**Data for this task:**
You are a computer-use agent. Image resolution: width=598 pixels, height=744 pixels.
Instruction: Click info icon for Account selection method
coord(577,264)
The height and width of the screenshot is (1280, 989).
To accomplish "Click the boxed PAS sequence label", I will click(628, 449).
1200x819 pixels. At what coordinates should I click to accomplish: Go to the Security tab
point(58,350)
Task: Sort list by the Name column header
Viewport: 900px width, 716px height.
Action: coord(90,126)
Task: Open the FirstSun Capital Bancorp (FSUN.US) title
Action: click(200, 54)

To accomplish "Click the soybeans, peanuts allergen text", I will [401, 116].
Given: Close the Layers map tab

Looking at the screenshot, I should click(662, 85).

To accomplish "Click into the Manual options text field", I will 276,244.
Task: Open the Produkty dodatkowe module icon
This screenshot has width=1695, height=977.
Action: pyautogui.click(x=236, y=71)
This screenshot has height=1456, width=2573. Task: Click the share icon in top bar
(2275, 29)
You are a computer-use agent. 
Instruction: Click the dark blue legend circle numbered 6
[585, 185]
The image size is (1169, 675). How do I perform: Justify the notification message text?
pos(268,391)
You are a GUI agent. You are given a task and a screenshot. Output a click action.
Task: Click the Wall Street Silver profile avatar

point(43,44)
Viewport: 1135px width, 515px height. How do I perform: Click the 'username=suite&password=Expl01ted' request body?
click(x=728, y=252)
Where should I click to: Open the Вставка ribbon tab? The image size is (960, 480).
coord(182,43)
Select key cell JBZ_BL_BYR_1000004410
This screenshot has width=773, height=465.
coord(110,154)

**Challenge:** List every line of the records above that contains the string "pixels", matching case exactly.

**Solved problem:**
You are a computer-use agent. Image resolution: width=598 pixels, height=744 pixels.
1200x819 pixels. At what coordinates should I click to accomplish: Go to the Security tab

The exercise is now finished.